EXAMEN EN COMMISSION

(MERCREDI 19 NOVEMBRE 2014)

M. Thani Mohamed Soilihi , rapporteur pour avis . - Il me revient, pour la première fois, de vous présenter l'avis budgétaire sur les crédits de la mission « outre-mer », succédant ainsi à notre collègue Félix Desplan, à qui je tiens à rendre hommage, et à notre ancien collègue Christian Cointat qui a mené cet exercice pendant une décennie au nom de notre commission. C'est l'occasion pour moi, comme la ministre des outre-mer lors de son audition, de saluer son engagement pour les outre-mer, nourri d'une passion et d'une expérience précieuses pour le Sénat.

Sans revenir sur les éléments budgétaires que la ministre des outre-mer a présentés en commission mercredi dernier et qui seront approfondis lors de la discussion en séance publique, j'insisterai sur deux points.
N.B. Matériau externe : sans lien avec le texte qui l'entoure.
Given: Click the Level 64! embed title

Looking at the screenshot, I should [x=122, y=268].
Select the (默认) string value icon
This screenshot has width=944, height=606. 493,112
D'une part, la mission « outre-mer » ne regroupe pas l'ensemble des crédits de l'État qui sont affectés en faveur des populations ultramarines puisque ces crédits sont ventilés au sein des autres missions budgétaires : le « document de politique transversale » permet d'avoir une vision consolidée ;

D'autre part, conformément à l'orientation du Président de la République, la mission « outre-mer » connaît une hausse de ses crédits : à périmètre constant, l'augmentation est de 2,7 % pour 2015 et 8,3 % pour le budget triennal. L'équilibre retenu est simple : faire participer à l'effort financier les collectivités ultramarines en prenant en compte leur situation actuelle pour calculer leur part de l'effort. Cette différence est justifiée par la situation socio-économique difficile dans laquelle se trouvent les territoires ultramarins.
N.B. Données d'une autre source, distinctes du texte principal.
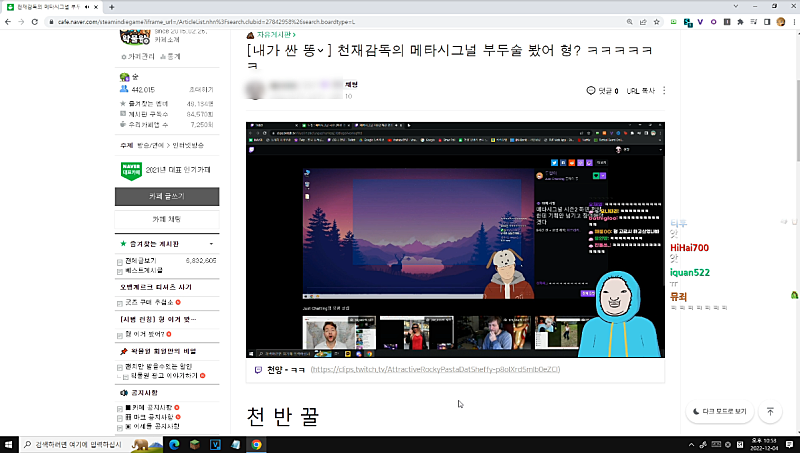Launch Microsoft Edge from the taskbar
Image resolution: width=800 pixels, height=453 pixels.
point(173,444)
Ces éléments me conduiront à vous proposer un avis favorable à l'adoption de ces crédits.

Au-delà de ce cadrage budgétaire, compte-tenu des délais contraints, j'ai souhaité m'intéresser à un sujet particulier : les difficultés d'application de la législation outre-mer. Sujet récurrent pour notre commission, cette question a d'ailleurs été évoquée par notre collègue Alain Richard lors de la réunion du Bureau de notre commission.

Ce sujet n'est pas sans incidence budgétaire. En effet, le droit ultramarin - le statut de ces collectivités mais aussi les règles de fond qui s'y appliquent - est foisonnant. Il correspond à du « sur-mesure » pour reprendre l'expression de la ministre des outre-mer. On peut a priori se féliciter que dans une logique de subsidiarité le droit soit adapté au fait.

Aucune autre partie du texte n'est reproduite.